Il progetto non è stato convincente per molti, tra cui la scrittrice e docente Stefania Auci. Quest’ultima, intervenuta a Metropolis, ai microfoni de La Repubblica, ha detto: “Trenta ore al di fuori del tempo della scuola sono oggettivamente poche. L’aspetto della volontarietà è pericoloso. Nel 90% dei casi i ragazzi non sono in grado di seguire attività extracurriculari. Come si fa con chi fa settimana corta e esce alle due o alle tre del pomeriggio? Molto spesso chi fa Pcto il giorno dopo non viene interrogato dai docenti”.
“Se un corso del genere si deve fare deve essere obbligatorio e deve essere prevista una modalità di scarico. Questo corso sarà fatto magari da coloro che sono più consapevoli. I docenti diventano psicologi, assistenti sociali, anche genitori in certi momenti. Ma non tutti sono preparati e lucidi per affrontare queste tematiche delicate. La presenza di un terapista, di uno psicologo è fondamentale”.
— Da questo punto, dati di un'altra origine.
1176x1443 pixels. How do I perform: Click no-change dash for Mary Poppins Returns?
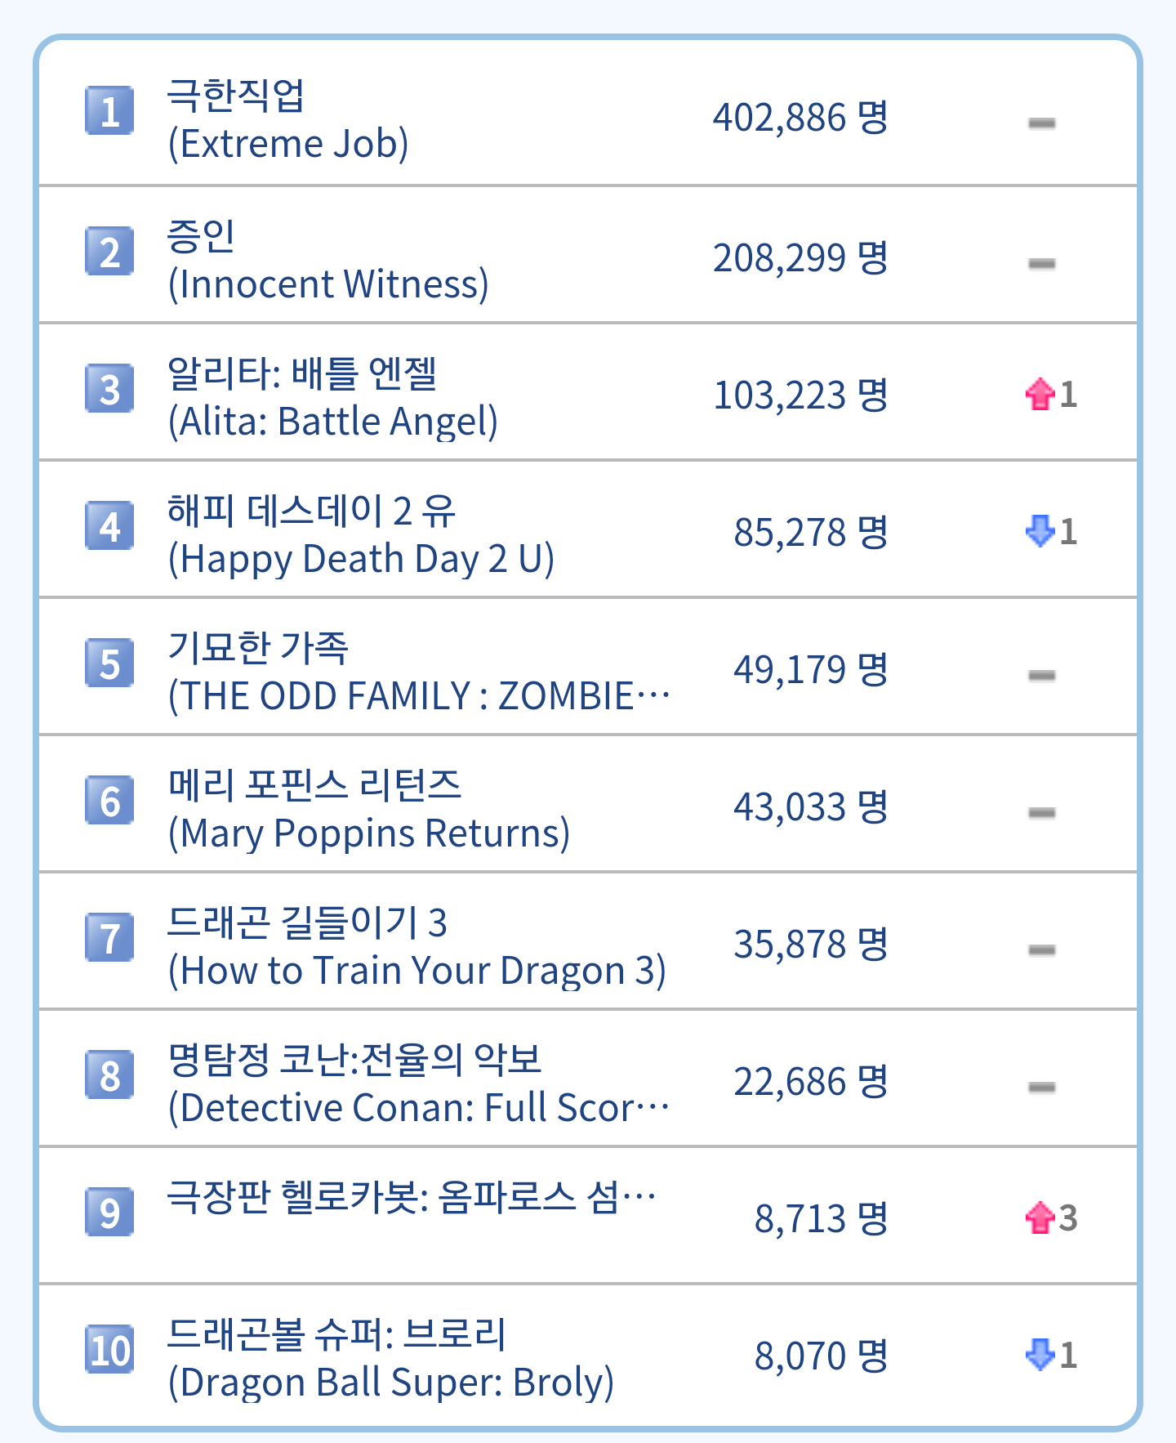1041,812
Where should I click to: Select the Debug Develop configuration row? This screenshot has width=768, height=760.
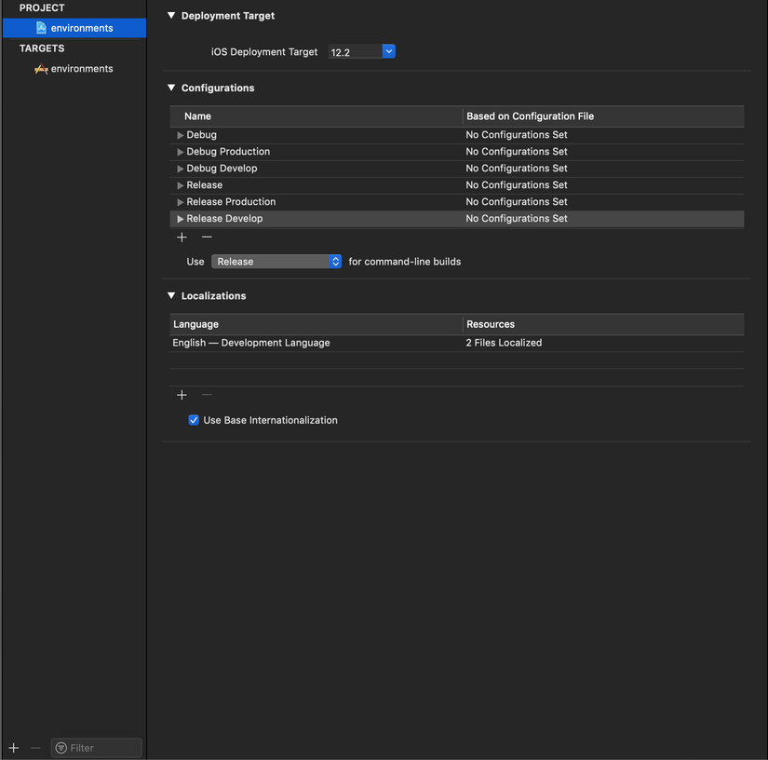(x=457, y=169)
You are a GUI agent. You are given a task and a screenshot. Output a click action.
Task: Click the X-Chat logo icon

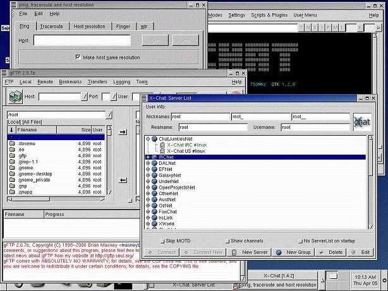[361, 122]
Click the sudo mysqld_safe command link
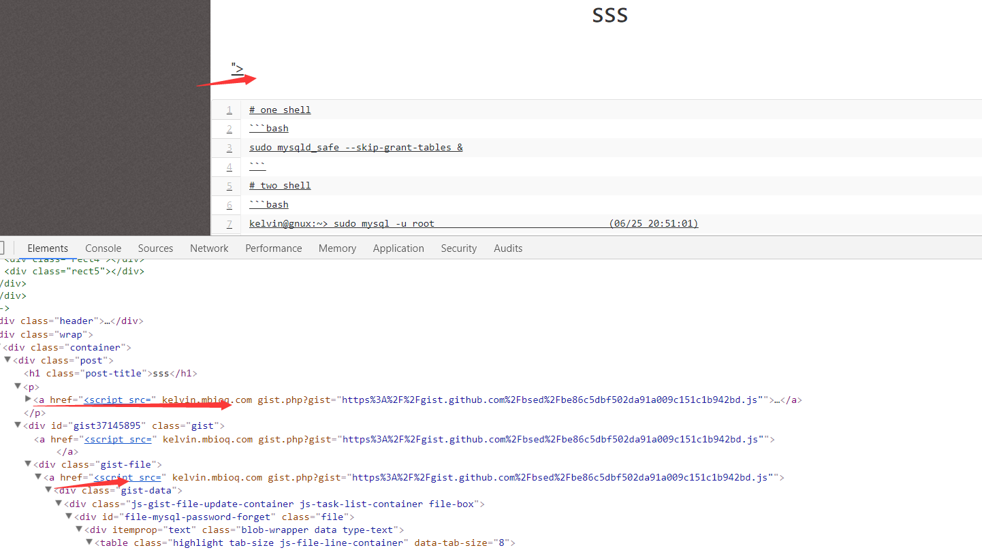Screen dimensions: 982x550 [355, 147]
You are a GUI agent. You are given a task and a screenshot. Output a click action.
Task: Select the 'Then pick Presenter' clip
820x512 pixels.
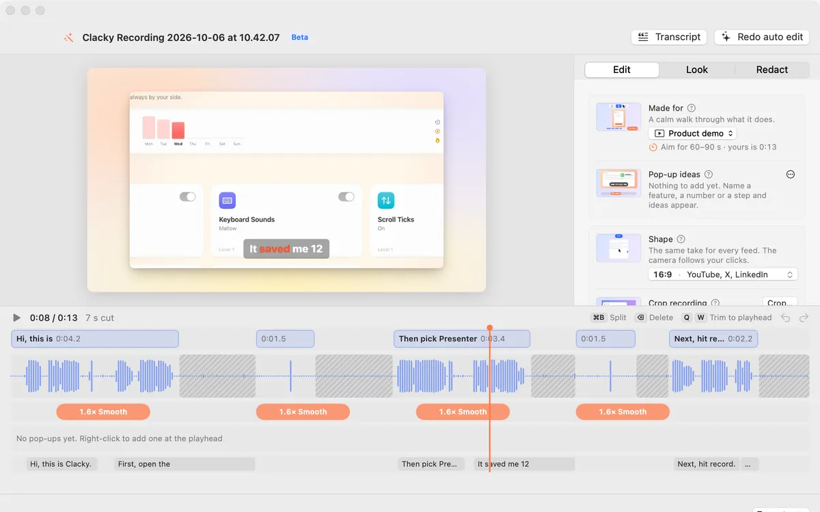462,339
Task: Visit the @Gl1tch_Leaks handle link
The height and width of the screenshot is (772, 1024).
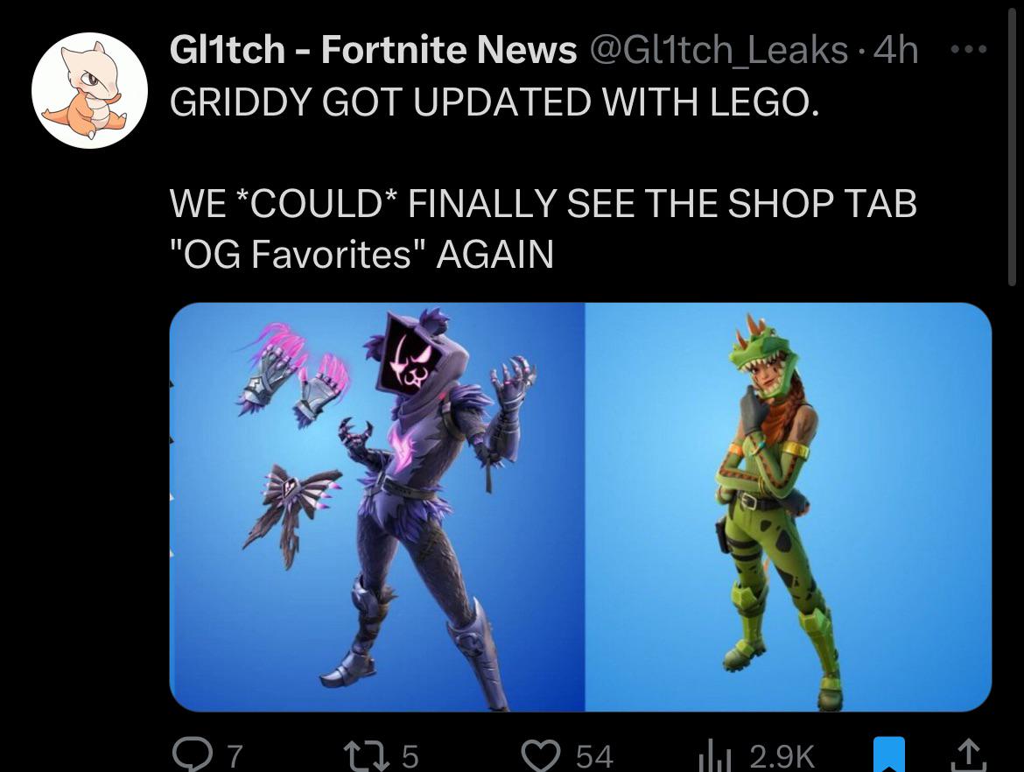Action: pos(719,51)
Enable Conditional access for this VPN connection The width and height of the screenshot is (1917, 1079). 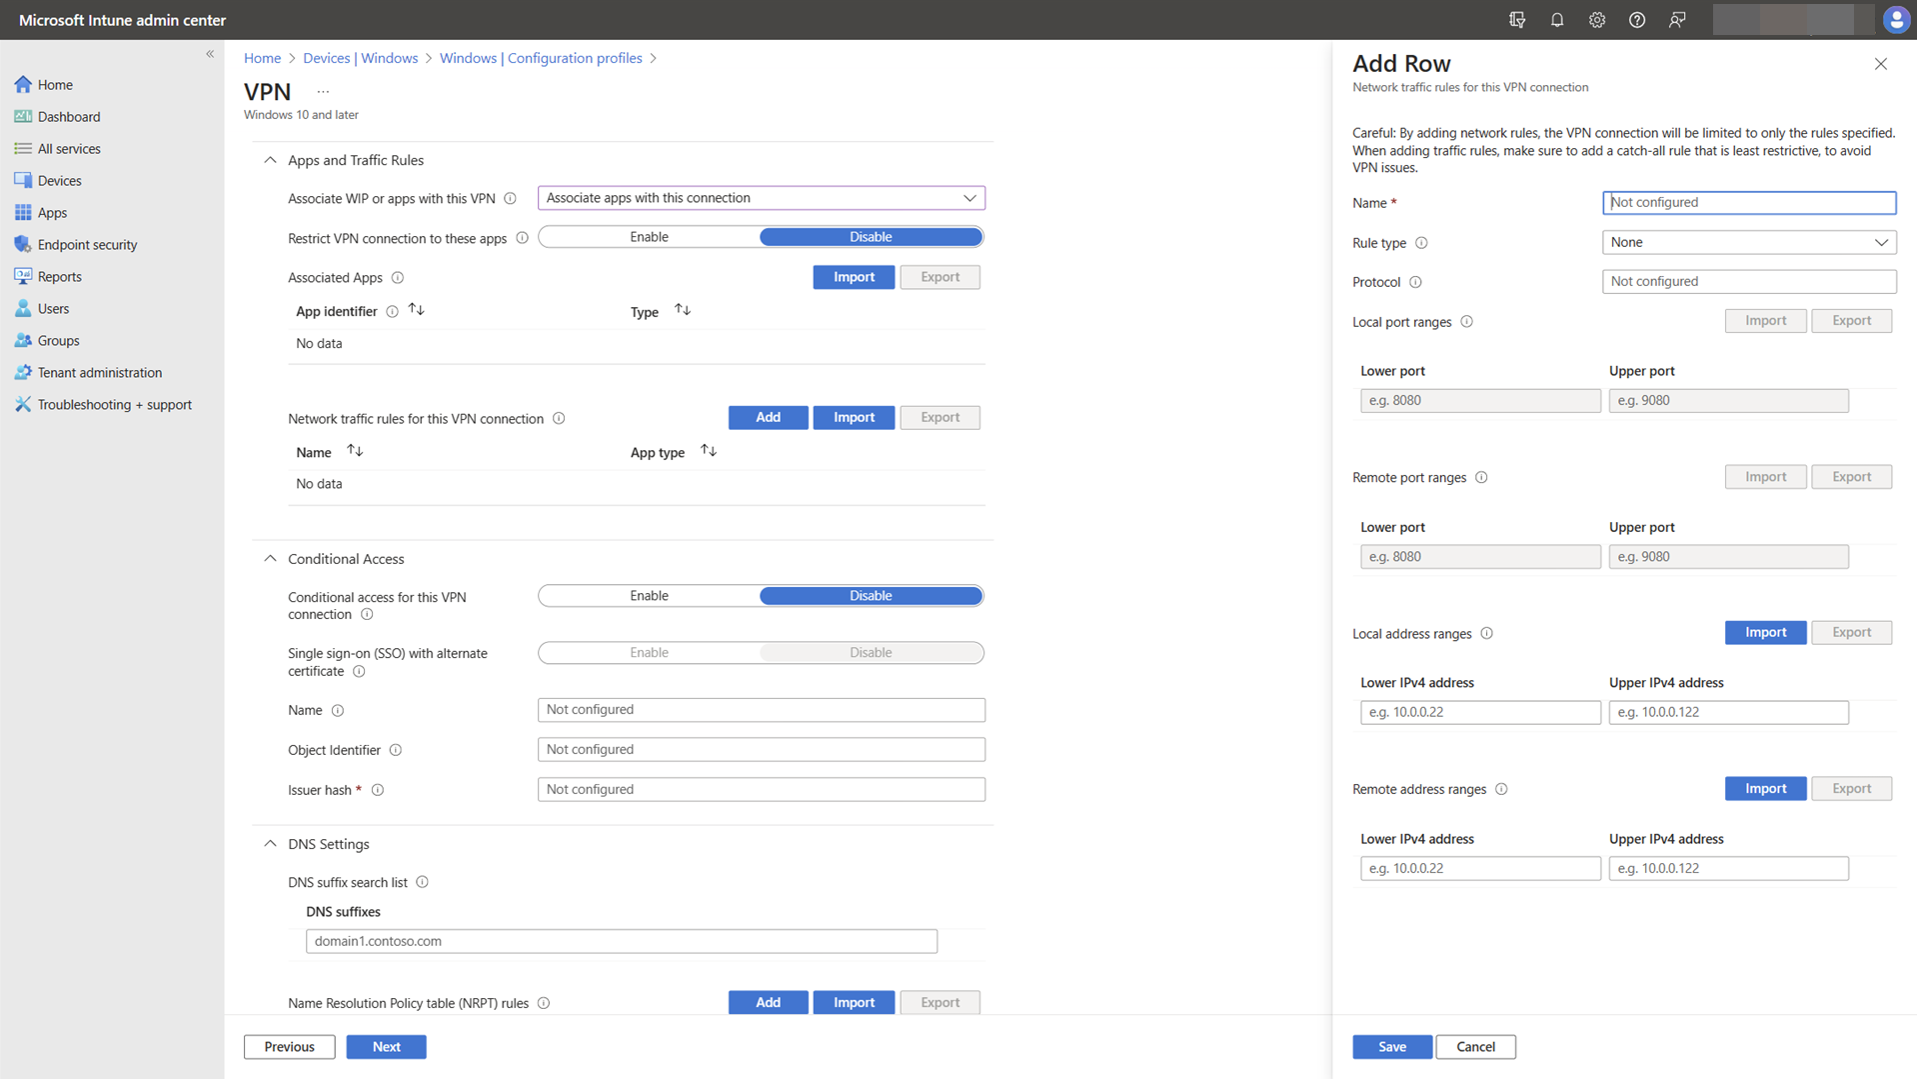click(649, 596)
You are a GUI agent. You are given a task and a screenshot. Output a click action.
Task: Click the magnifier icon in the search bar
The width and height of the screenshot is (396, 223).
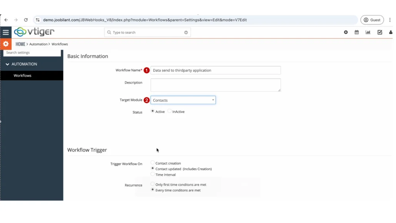click(x=109, y=32)
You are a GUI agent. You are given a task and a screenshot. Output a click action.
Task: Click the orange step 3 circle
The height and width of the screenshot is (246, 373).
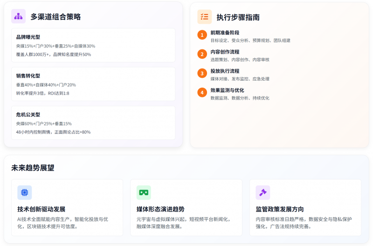point(202,73)
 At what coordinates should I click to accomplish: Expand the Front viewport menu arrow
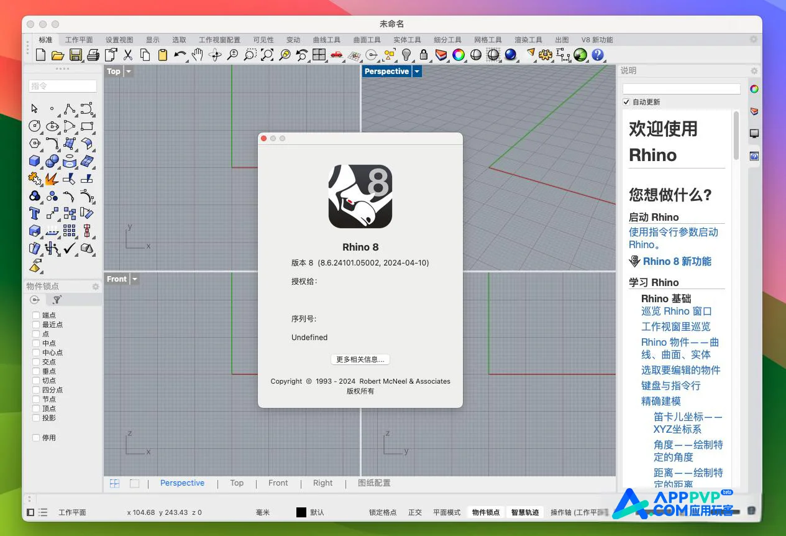[x=135, y=279]
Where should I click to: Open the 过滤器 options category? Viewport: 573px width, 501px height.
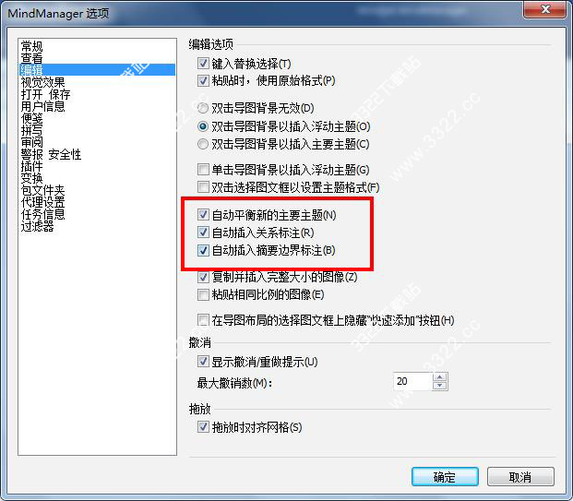37,226
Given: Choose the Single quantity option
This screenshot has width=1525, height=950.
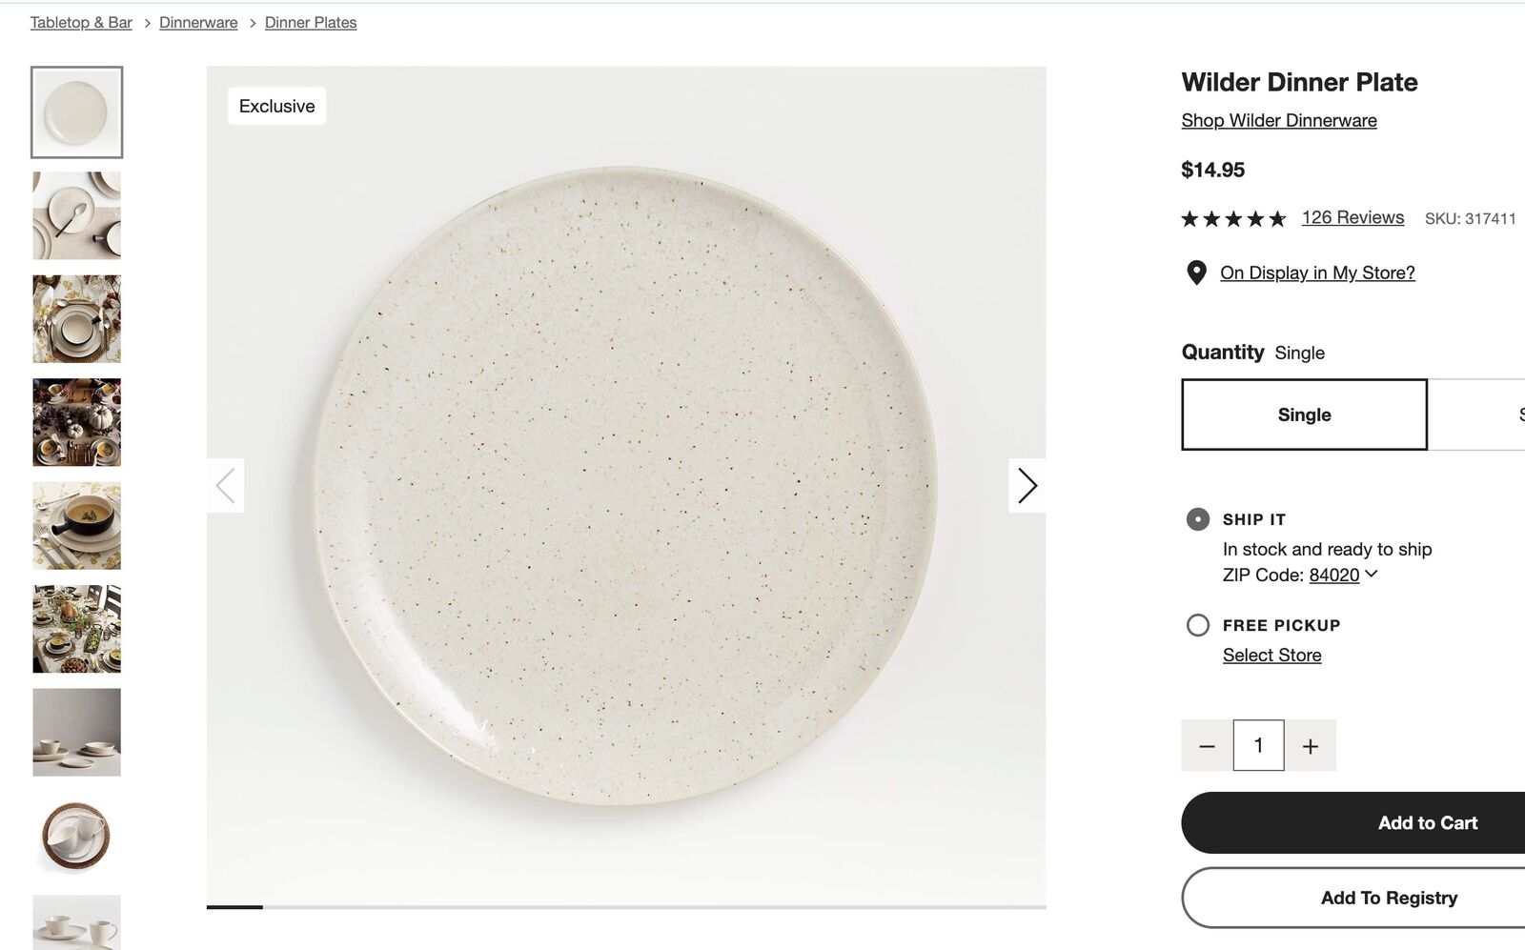Looking at the screenshot, I should [1304, 414].
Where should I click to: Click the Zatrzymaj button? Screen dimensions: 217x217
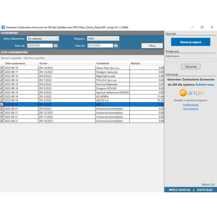(190, 66)

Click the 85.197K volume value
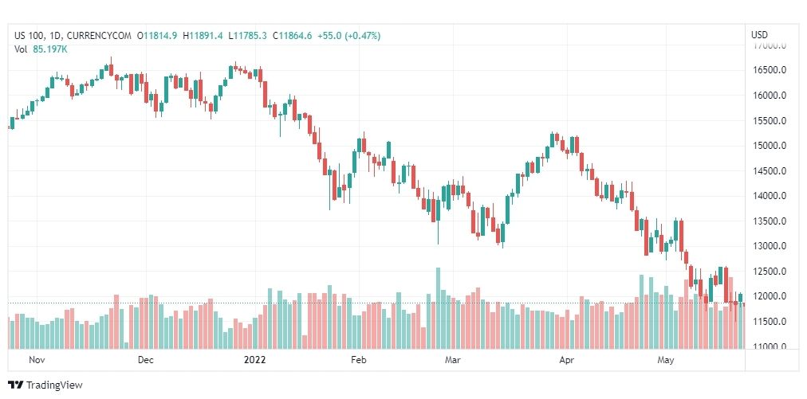50,49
“Ci troviamo in una fase in cui il maschio sta vivendo uno scollamento con i loro modelli da ‘uomo che non deve chiedere mai’ e il mondo che sta cambiando. Le ragazze adolescenti sono più mature e più consapevoli dei loro compagni, che usano l’arma dell’insulto, della prepotenza, della spinta per rimettere la ragazza al loro posto a modo loro. Le ragazze sono più avanti rispetto ai coetanei. I maschi stanno sperimentando con fatica. I maschi si sentono di doversi affermare in quanto sessualmente capaci, e qui dovremmo parlare del tema della fruizione del porno. Anche le ragazze guardano i porno, ma capiscono che è film, che non è vero. I ragazzi si appigliano, visto che hanno degli ego molto fragili, a questo”, ha concluso.
L’impressione che si ha in questo momento è che di fronte ad un problema così complesso il Ministero stia pensando ad una soluzione sostanzialmente “burocratica” per “offrire” alle scuole un “pacchetto” di incontri con docenti ed esperti.
Intervistata dal Corriere, Daniela Lucangeli, docente di psicologia dell’educazione e dello sviluppo all’Università di Padova, mostra di non apprezzare troppo l’iniziativa: nella relazione educativa – sostiene in sintesi Lucangeli – la dimensione affettiva è fondamentale e per gestirla correttamente ci vogliono docenti formati bene in questo ambito.
Non basta – dice la docente – un insegnante che arriva in classe con quattro schede sulle emozioni anche perché le emozioni non si descrivono, ma si devono vivere.